Амонет не ответила. Казалось, она не обратила на реакцию коллег ни малейшего внимания.
Эту ночь — такую же холодную, как и предыдущая — Голеску снова провел на жестком полу второго фургона. На этот раз он был один, поскольку Эмиль отправился спать на свое место — в ящик под узкой кроватью хозяйки, где он проводил все дни и ночи, когда его не захватывали в заложники. Что касалось самой Амонет, то она продолжала игнорировать прозрачные намеки своего спутника, в которых высшей добродетелью провозглашалось бескорыстное желание согреть ближнего теплом собственного тела. В итоге Голеску пришлось спать одному, поэтому к утру он совершенно окоченел и был зол на весь свет.
Ярмарка начинала понемногу оживать. Слепец — мускулистый, как цирковой атлет — уже крутил рычаг карусели, и бледные, худые дети ездили по кругу на раскрашенных деревянных пони. Шарманщик тоже крутил ручку своего музыкального ящика, и крошечная обезьянка, сидевшая у него на плече, с опаской косилась на ребятишек. Большинство шатров и палаток, однако, еще лежало на земле, представляя собой путаницу шестов, канатов и парусины. Под большим черным зонтиком в центре пустыря сидел муниципальный чиновник, выдававший желающим разрешения на участие в ярмарке и взимавший с них небольшой налог в городскую казну. К нему уже выстроилась очередь торговцев, владельцев аттракционов, директоров бродячих театральных трупп и прочих.
Голеску как раз разглядывал стоящих в очереди людей, когда Амонет, бесшумно подойдя к нему сзади, сказала:
— Ты, кажется, хотел мне помочь? Вот твой шанс, приятель…
— Святый Боже! — Голеску повернулся так быстро, словно его ужалила змея. — Предупреждать надо! Или ты хочешь, чтобы у меня сделался сердечный приступ?
Амонет сунула ему в руки потертый кожаный бювар и небольшой кошелек.
— Здесь мои документы. Заплати пошлину и получи разрешение, иначе вечером останешься без ужина.
— Ты бы не осмелилась так со мной разговаривать, если б знала, кто я на самом деле, — проворчал Голеску, но все же пошел и встал в очередь.
Муниципальный чиновник оказался сравнительно честным, поэтому очередь двигалась быстро. Спустя примерно час мужчина, стоявший перед Голеску, получил разрешение продавать бумажные красно-желто-голубые флажки и отошел в сторону. Голеску шагнул к столу.
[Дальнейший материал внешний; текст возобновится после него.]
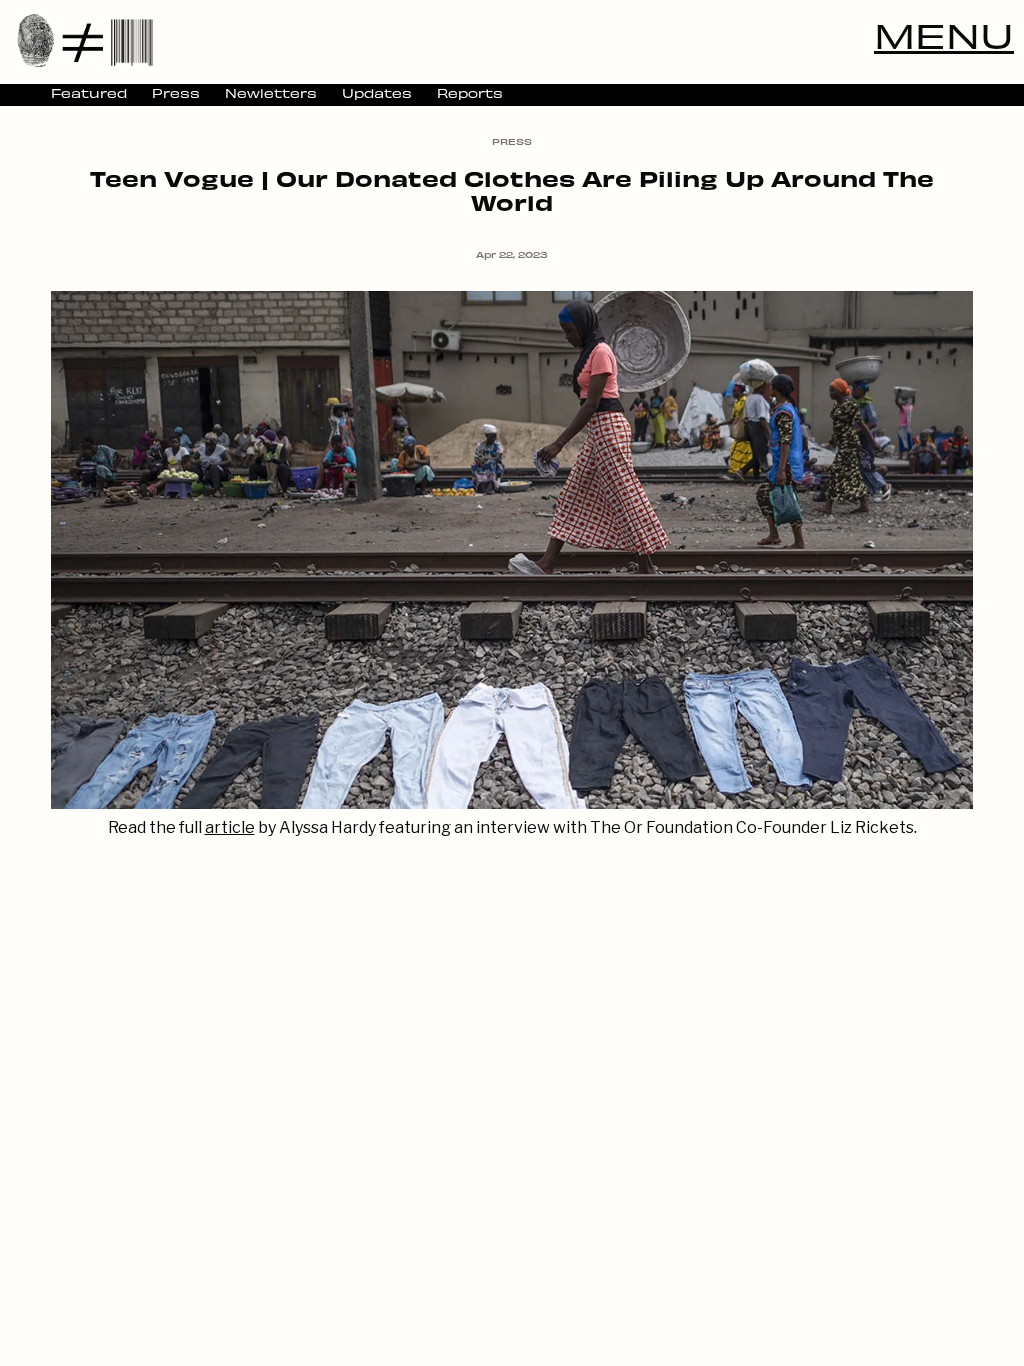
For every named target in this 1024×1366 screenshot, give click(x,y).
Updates (377, 93)
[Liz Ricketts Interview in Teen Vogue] (512, 803)
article (230, 827)
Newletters (271, 93)
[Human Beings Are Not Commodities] (85, 40)
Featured (89, 93)
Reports (470, 93)
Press (176, 93)
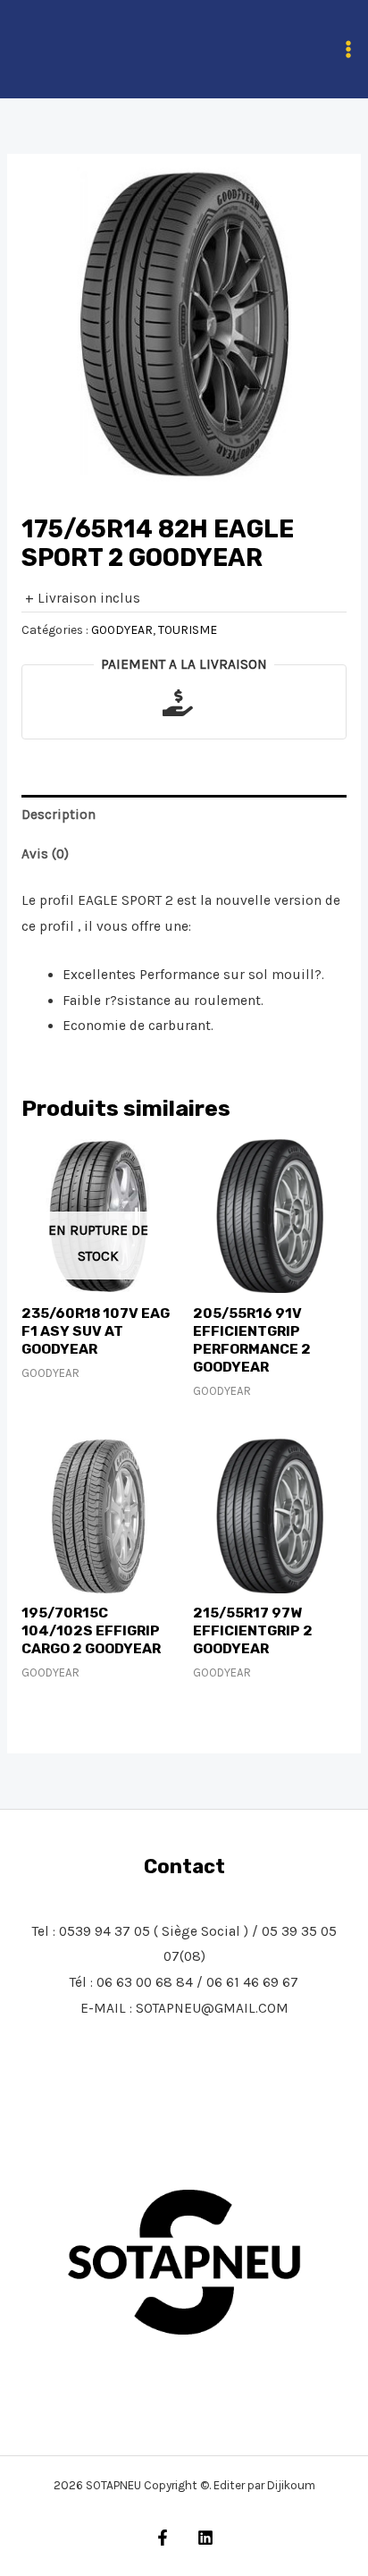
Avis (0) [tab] (45, 854)
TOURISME (187, 630)
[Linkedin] (205, 2538)
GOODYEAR (122, 630)
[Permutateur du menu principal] (348, 49)
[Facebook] (163, 2538)
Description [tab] (58, 815)
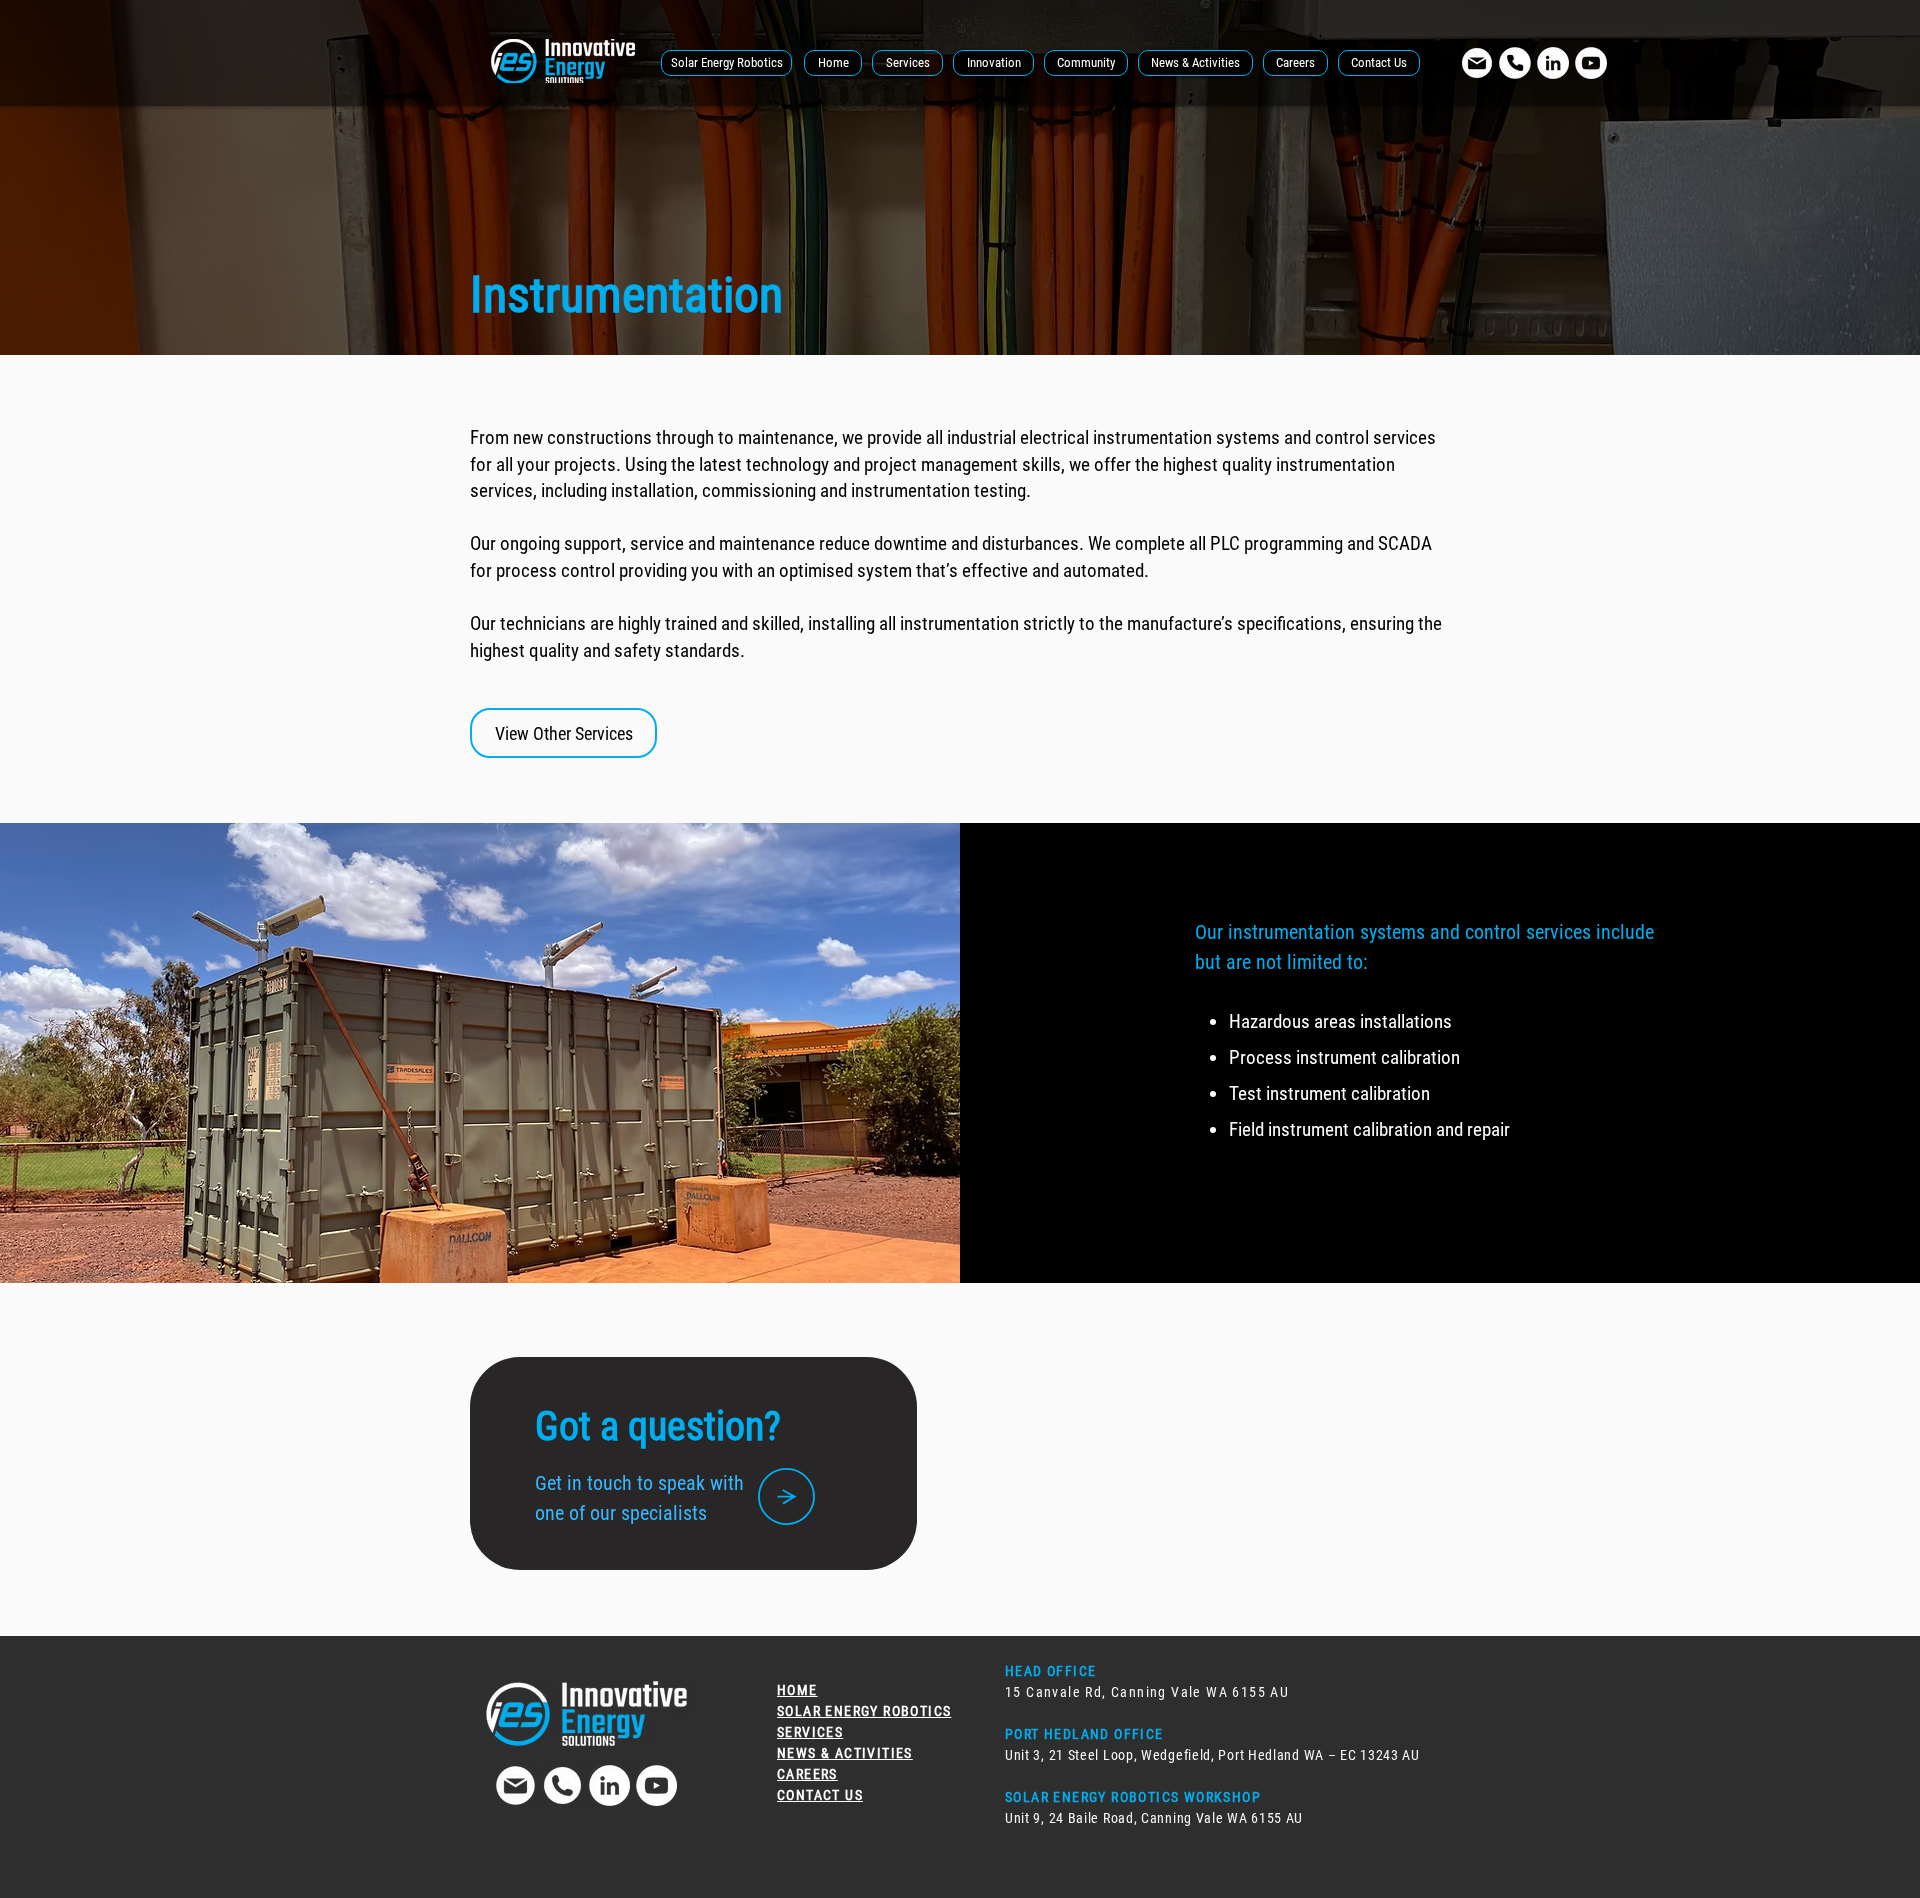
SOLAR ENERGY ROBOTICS (864, 1711)
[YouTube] (1591, 63)
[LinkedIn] (1553, 63)
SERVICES (810, 1732)
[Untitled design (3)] (562, 1785)
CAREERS (807, 1774)
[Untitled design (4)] (1477, 63)
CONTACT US (820, 1795)
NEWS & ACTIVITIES (845, 1753)
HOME (797, 1690)
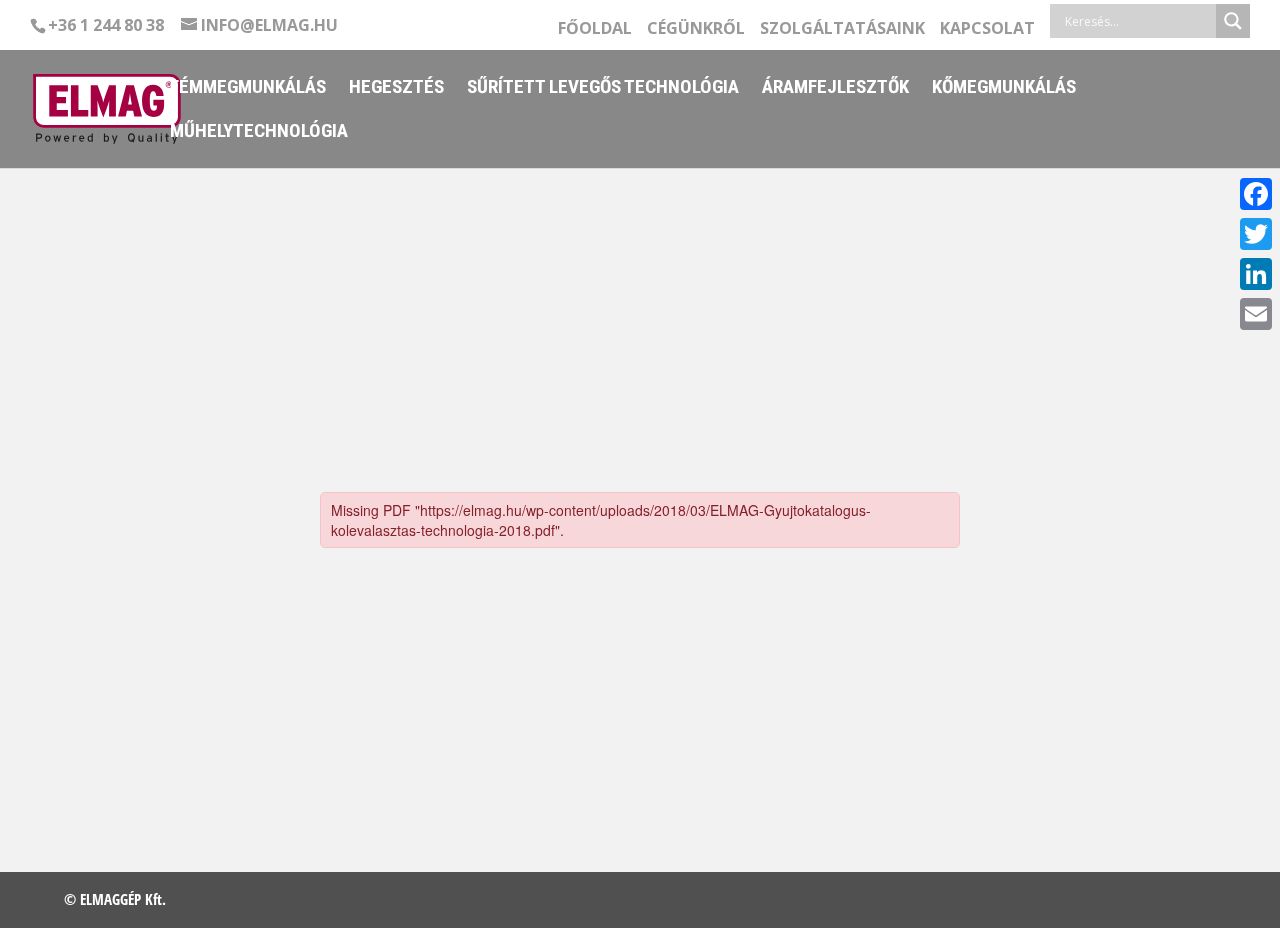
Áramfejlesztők (835, 89)
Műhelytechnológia (259, 133)
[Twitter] (1256, 234)
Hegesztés (396, 89)
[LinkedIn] (1256, 274)
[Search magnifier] (1233, 21)
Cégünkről (696, 29)
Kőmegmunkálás (1004, 89)
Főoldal (595, 29)
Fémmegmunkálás (248, 89)
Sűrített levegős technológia (603, 89)
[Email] (1256, 314)
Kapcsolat (987, 29)
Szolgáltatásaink (842, 29)
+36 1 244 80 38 (106, 25)
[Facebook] (1256, 194)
— Документы, — сказал чиновник, зевая.
— Прошу! — Голеску с показной любезностью разложил перед ним бумаги. Чиновник прищурился.
— Амонет Кематеф, — прочел он. — Работает под псевдонимом Мадам Айгюптос… Русская, что ли?… Кроме того, здесь сказано, что ты — женщина.
— Это не мои документы, — поспешил объяснить Голеску, состроив оскорбленную мину. — Это документы… моей жены. И никакая она не русская, моя жена чистокровная египтянка, она работала танцовщицей в гареме, пока… гм-м… пока с ней не произошел один несчастный случай, из-за которого ее несравненная экзотическая красота понесла некоторый урон. Я увидел ее на каирской улице, где она умирала от голода, и решил ей помочь — из чисто христианского милосердия, разумеется. Вскоре я узнал, что Амонет умеет довольно точно предсказывать будущее. Она, видите ли, является адептом древней египетской системы, которой ее обучили в…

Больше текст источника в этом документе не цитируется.